If you don't believe me, take a gander at Suneel Darshan's Jaanwar, starring Akshay Kumar and Karisma Kapoor. Or, run your eye through this brief description of the film's storyline (of course, we are not going to tell you how it all ends; so what it is a bad film!!!).
Darshan's hero, the orphaned Badshah (Akshay Kumar), is handreared to criminal adulthood by an underworld character called Sultan (Shakti Kapoor). Badshah spends the first quarter of the film gallivanting all over the screen with Sultan's nephew, Abdul (Ashutosh Rana), and indulging in all sorts of illegal activities.
Inspector Pradhan (Ashish Vidyarthi) undertakes the task breaking up this reckless duo. Unfortunately, all his efforts are in vain. Instead of quietly getting arrested, our hero decides it's time for some romance and falls in love with street-dancer Sapna (Karisma Kapoor).
There are, of course, hurdles in the way of true love. Badshah, a wanted man, cannot marry Sapna despite singing and dancing with her. Adding to the complication is a new person tugging at his tender heart. Darshan, at this point, has decided to ease matters a little, for the new entrant is a young boy, the son of a rich couple (Mohnish Bahl and Shilpa Shetty) who lost him after a train accident.
Despite Darshan's best efforts, though, the child manages to cause more complications between Sapna and Badshah. So Darshan resorts to a... fast forward. Eight years on, to be specific! Enter Yanni... a look-alike, we mean, who goes by the name of Bapu Lohar but is, actually, a new, clean, improved Badshah. Who actually works for a living as an ironsmith and takes good care of Raju, whom he loves like his son.
Just when life seems to be getting on the track towards normal, re-enter Mamta (Shilpa Shetty), as the caretaker of the school Raju studies in. Her strong maternal instinct leads her to develop a soft corner for the young boy. Abdul, meanwhile, is released from jail and rejoins Sultan who is still hunting for Badshah.
Our good hero refuses to enter the crime world again, leaving the villainous twosome to... Well... this is where we have to stop and honour our earlier promise of not giving away the end. But we will say this much. Suneel Darshan, who had earlier directed Ajay, the Sunny Deol-Karisma Kapoor starrer, seems totally confused about whether the film should be an action flick or a family drama. Even the obvious influence of A Perfect World is no saving grace.

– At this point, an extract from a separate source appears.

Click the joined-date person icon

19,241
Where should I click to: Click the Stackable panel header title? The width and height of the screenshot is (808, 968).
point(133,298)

Akshay Kumar, especially as the mustachioed and long-haired version in the second half, is nowhere in sync with his character. His dialogue delivery is amazingly irritating and there are no signs of the spark he showed in Yeh Dillagi. Karisma is totally wasted, limited as she is to song-and-dance sequences. Shilpa, though, is appealing as the grieved mother.
Composers Anand-Milind are terribly uninspiring, though action director Tinnu Verma has tried to lift the film with his sequences. But it is a wasted effort, since there are just too many obvious discrepancies in the film.

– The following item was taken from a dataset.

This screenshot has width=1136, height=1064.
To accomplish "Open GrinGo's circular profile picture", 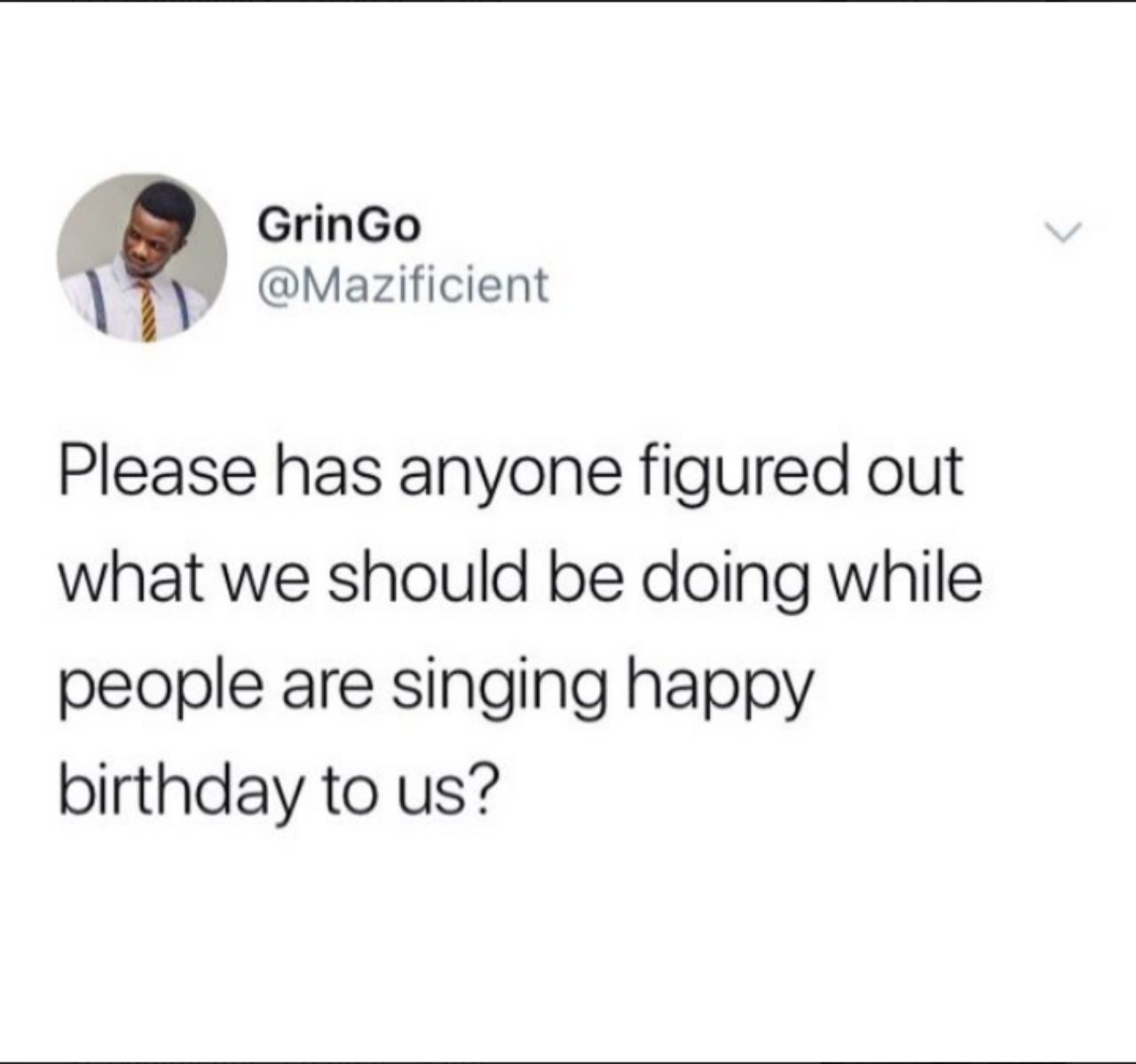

Take, for example, Karisma. She lives in a slum and sports designer jewellery and outfits. Or Akshay, an ironsmith staying in a basti, who shows off a well-fed German Shepherd for a pet.

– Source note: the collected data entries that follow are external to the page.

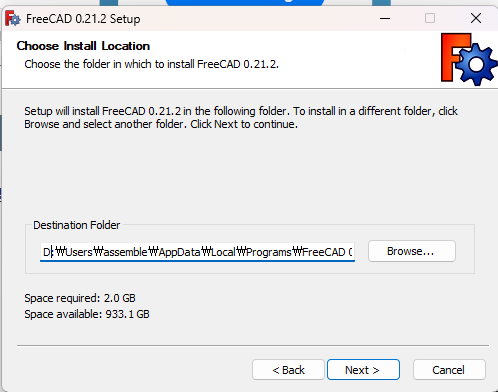
Task: Click the greyed-out maximize window icon
Action: coord(430,18)
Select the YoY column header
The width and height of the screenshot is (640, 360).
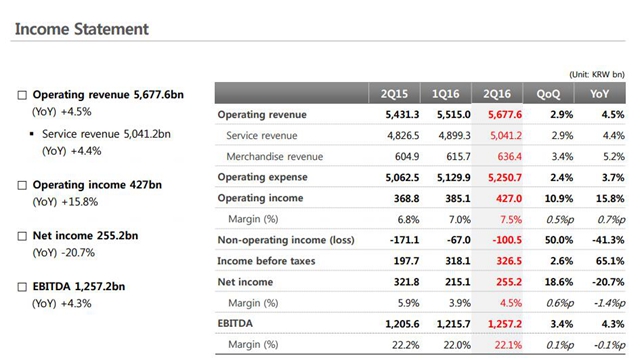pos(600,93)
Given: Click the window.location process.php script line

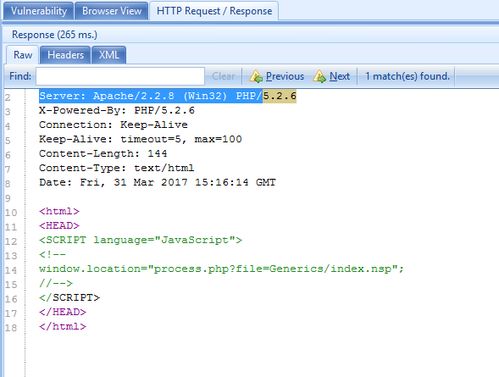Looking at the screenshot, I should (x=221, y=269).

We don't mean to be rude here, but film-making is not everybody's cup of tea. Those who don't have the knack for it should not waste their time, energy and money in a mindless affair with the screen.
Nor should a film's failure be blamed on video piracy. If it fails, it is the film that is at fault. A bad film is a bad film and no audience is going to accept it, not even on cable. The sooner film-makers realise this fact, the better it will be.